Personal life
- Born: 1503/06 AD Banoor, Chandigarh, Delhi Sultanate
- Died: 25 December 1643 Medina, Habesh Eyalet, Ottoman Empire
- Resting place: Jannat al-Baqī
- Children: Sayyid Ghulam Ahmad,; Sayyid Muhammad Aoliya,; Sayyid Muhammad Esa,; Sayyid Muhammad Mohsin and two daughters;
- Parent: Ismail bin Bahauddin Mashwani
- Notable work(s): Founded Ahsaniya Naqshbandiya Sufi Order, Literature work, Books written by him
- Known for: Sufi, Mystic, Scholar of Sunni sect, Progenitor of Banoori tribe

Religious life
- Religion: Islam
- Denomination: Sufi
- Founder of: Ahsaniya-Naqshbandiya Sufi Order
- Philosophy: Sufism
- Lineage: Sayyid
- Tariqa: Naqshbandi-Mujaddidi

= Sayyid Adam Banuri =

Indian Naqshbandi Sufi (1503/06–1643)

Sheikh Sayyid Adam Banuri (Persian: سید آدم بنوری, b. 1503/06, d. 1643) was a Sufi spiritual adviser to Ahmad Sirhindi.

== Early life ==
His parents were Ismail bin Bahauddin Mashwani He was born in Banur, Chandigarh, then part of the Delhi Sultanate of India.

== Career ==
He is known for his research on Sufism.
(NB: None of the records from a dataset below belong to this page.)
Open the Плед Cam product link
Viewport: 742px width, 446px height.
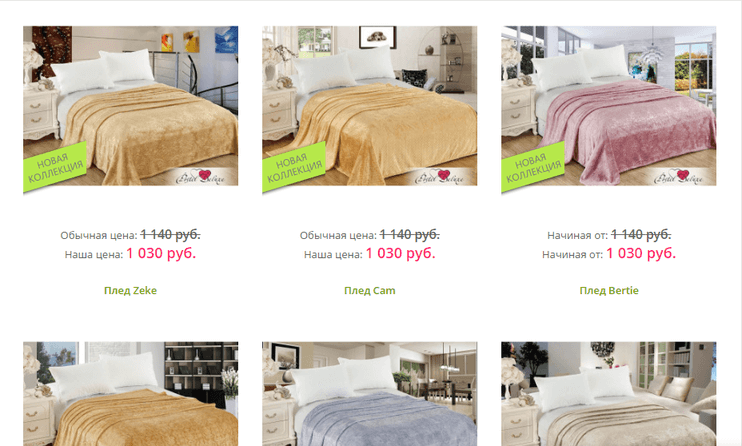370,291
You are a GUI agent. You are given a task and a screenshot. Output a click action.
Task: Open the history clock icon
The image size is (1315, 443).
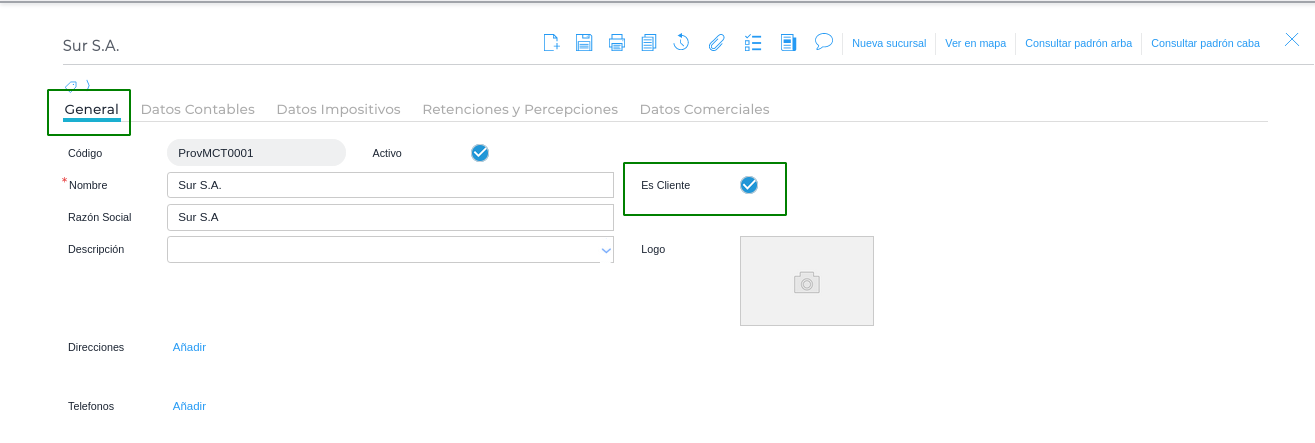point(681,42)
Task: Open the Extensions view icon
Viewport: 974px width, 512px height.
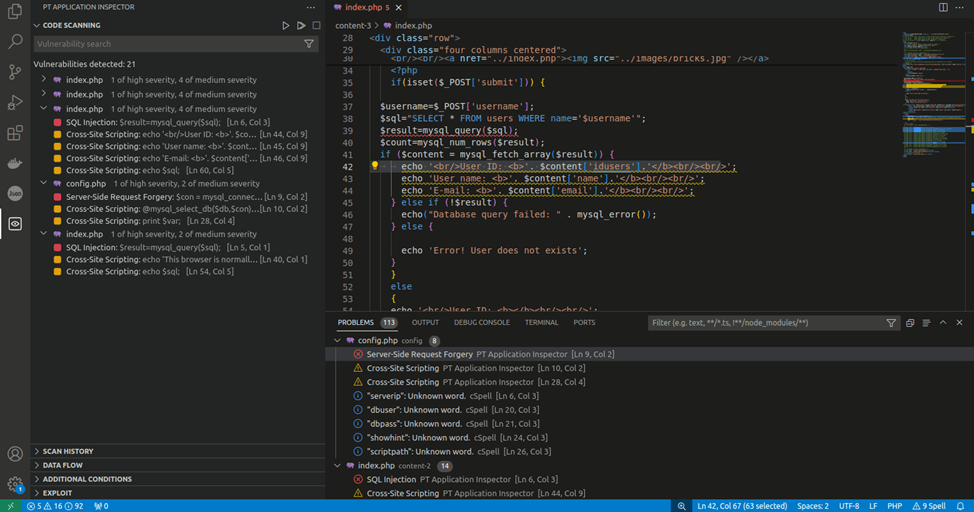Action: click(x=15, y=133)
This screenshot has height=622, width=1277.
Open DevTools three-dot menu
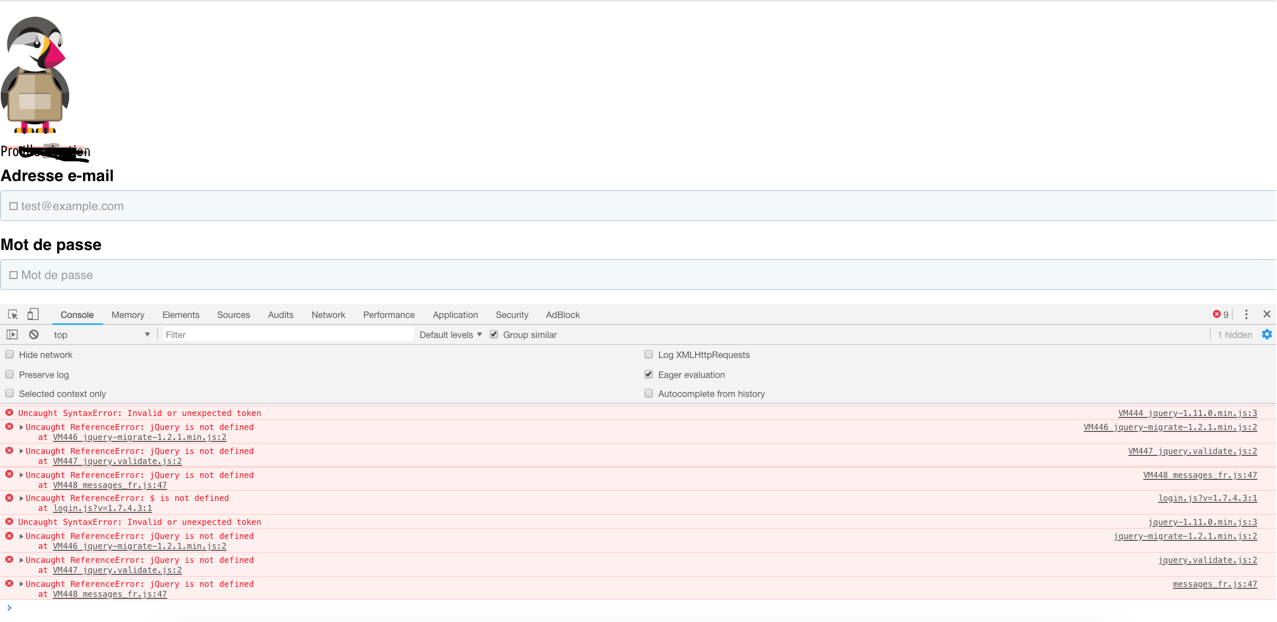pyautogui.click(x=1246, y=315)
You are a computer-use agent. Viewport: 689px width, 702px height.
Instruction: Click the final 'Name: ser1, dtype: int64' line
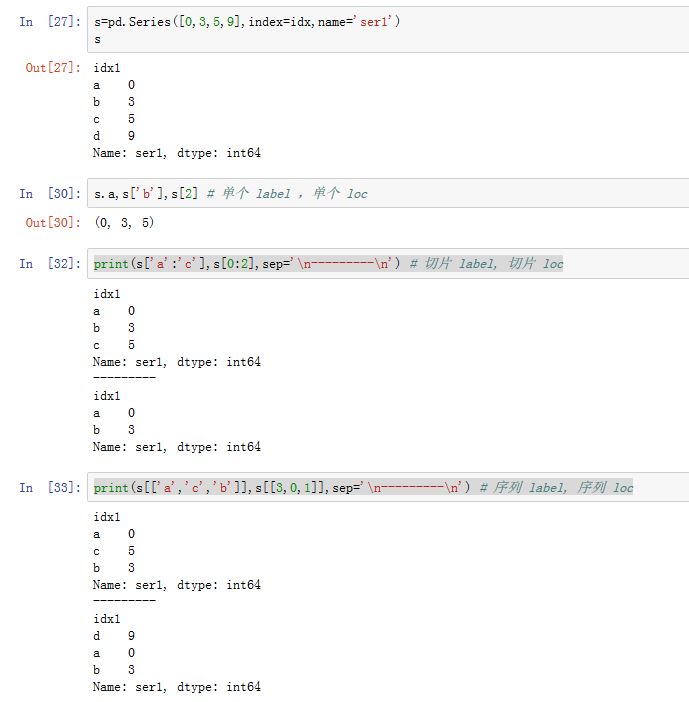tap(176, 686)
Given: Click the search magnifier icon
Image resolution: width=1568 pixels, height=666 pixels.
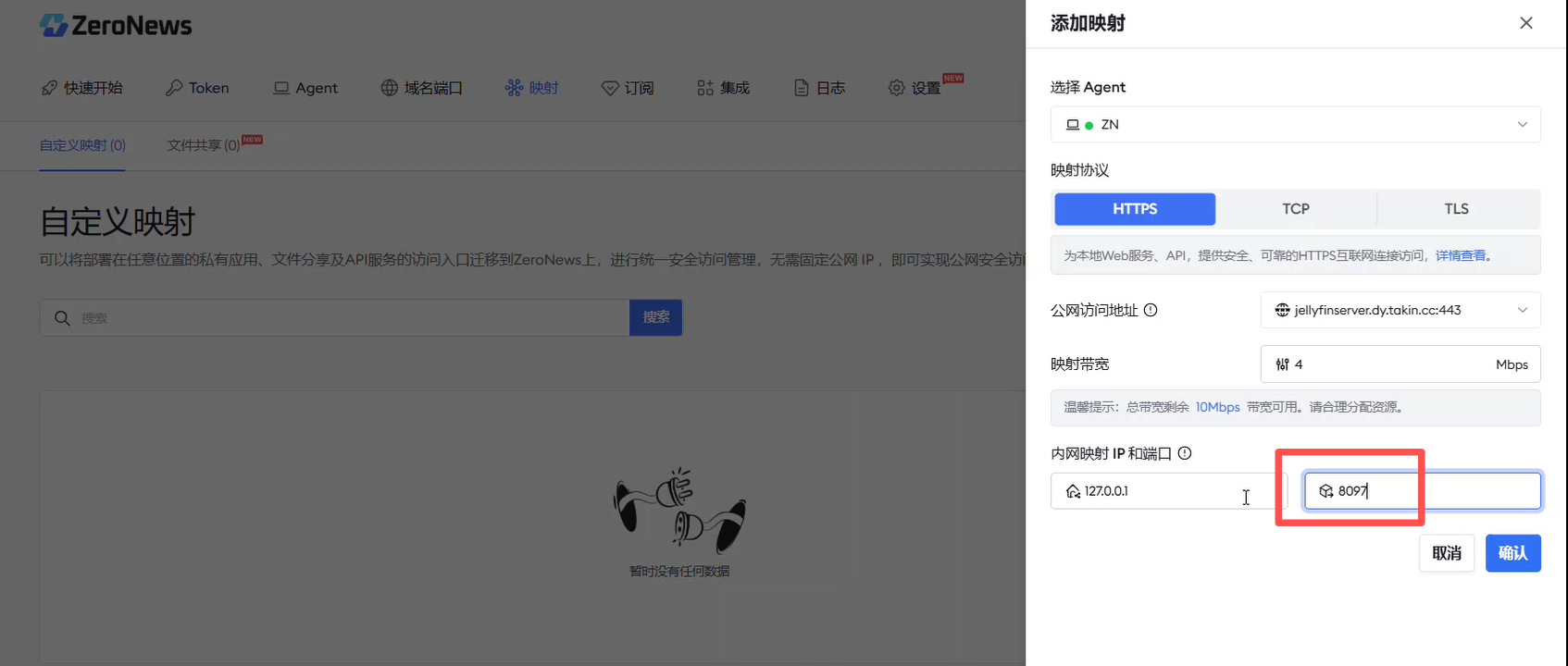Looking at the screenshot, I should 62,318.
He is the founder of “Ahsaniya” with some modifications in Ahmad Sirhindi’s Naqshbandi-Mujaddidi thoughts. Ahsaniya is mostly followed by Arabs in Egypt and Yemen. In 1641 Abdul Hakim Sialkoti and Sadduallh (advisor to Mughal Emperor Shah Jahan) visited him in Lahore. They both advised Shah Jahan to dispatch Adam for Hajj. He travelled and performed Hajj with hundreds of his students. He died in Medina in 1643. He is buried at Jannat al-Baqī.